Et si la plus grande star de toute la culture graphique nippone était un plombier italien rondouillard à moustache régalant la planète de ses acrobaties depuis plus de deux décennies ? En 1990, un sondage avait montré que Mario était plus connu que Mickey chez les enfants américains. Si bien d’autres héros de jeux vidéo sont depuis venus rivaliser avec la mascotte de Nintendo, le rapprochement avec la souris Disney conserve sa pertinence. Comme Mickey, Mario s’inscrit dans les esprits en tant qu’addition de signes distinctifs (son gros nez, sa casquette, ses sauts…) plutôt qu’en référence à la place qu’il occuperait dans un récit fondateur. Comme lui, aussi, la créature de Shigeru Miyamoto touche à l’universel en raison même de sa nature inachevée, de son absence d’attache à un temps et un lieu déterminés.

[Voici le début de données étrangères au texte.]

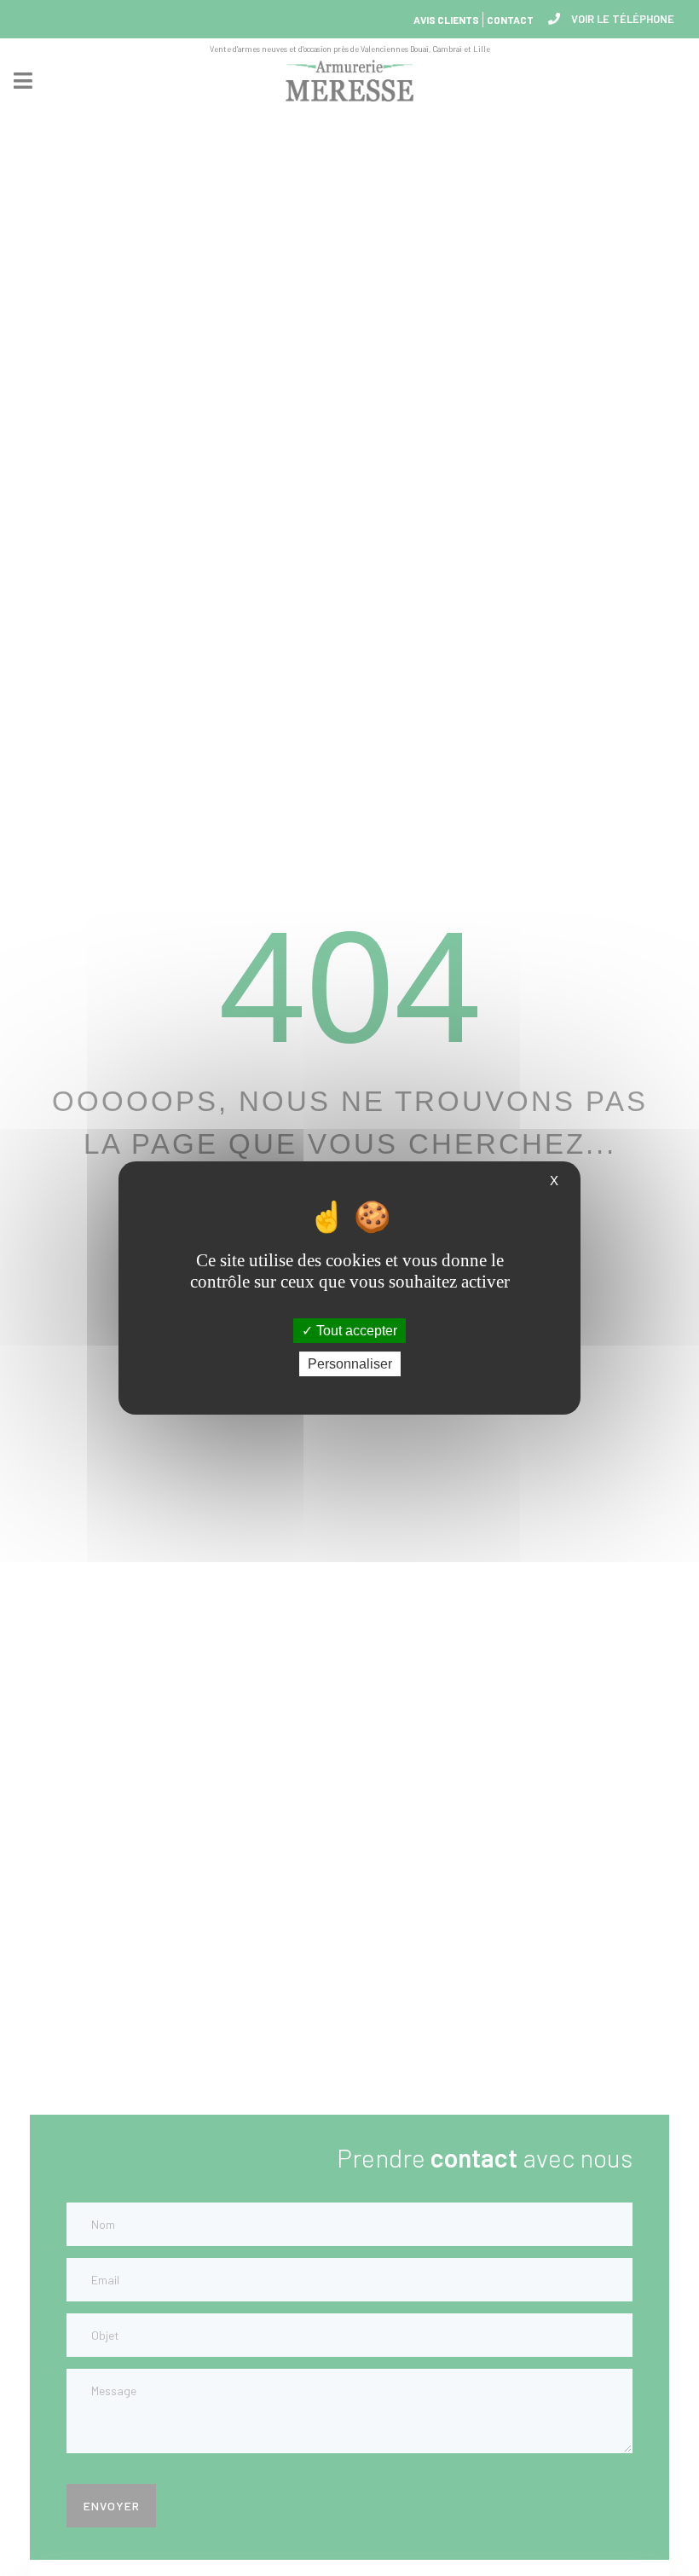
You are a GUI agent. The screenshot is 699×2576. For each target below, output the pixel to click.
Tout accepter (355, 1330)
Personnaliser (350, 1364)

Si son image a toujours été présente (et commercialement très exploitée), le personnage Mario ne s’est pourtant qu’assez rarement hasardé au-delà des frontières du jeu vidéo. Alors que Hollywood a tenté, sans grand succès, d’en faire un héros de cinéma en 1993 (après lui avoir donné sa série télé en 1989), le seul véritable anime japonais recensé est un moyen métrage de 1986 dans lequel Mario et son frère Luigi se trouvent précipités dans le Royaume Champignon de Super Mario Bros pour y vivre de surréalistes aventures calquées sur celles du jeu. Pur produit dérivé, cet essai gentiment hystérique restera sans lendemain.
Cela n’entachera cependant nullement le règne du plombier bondissant car ce sont d’abord les jeux, de Donkey Kong (1981) à Super Mario Galaxy (2007), qui en ont fait un roi de l’animation. Alternativement sportive et burlesque mais toujours gratifiante, cette dernière a pour particularité d’être entièrement de notre ressort. Voilà sans doute le secret de ce Charlot du jeu vidéo : Mario est le glorieux héritier commun de la marionnette et du manga.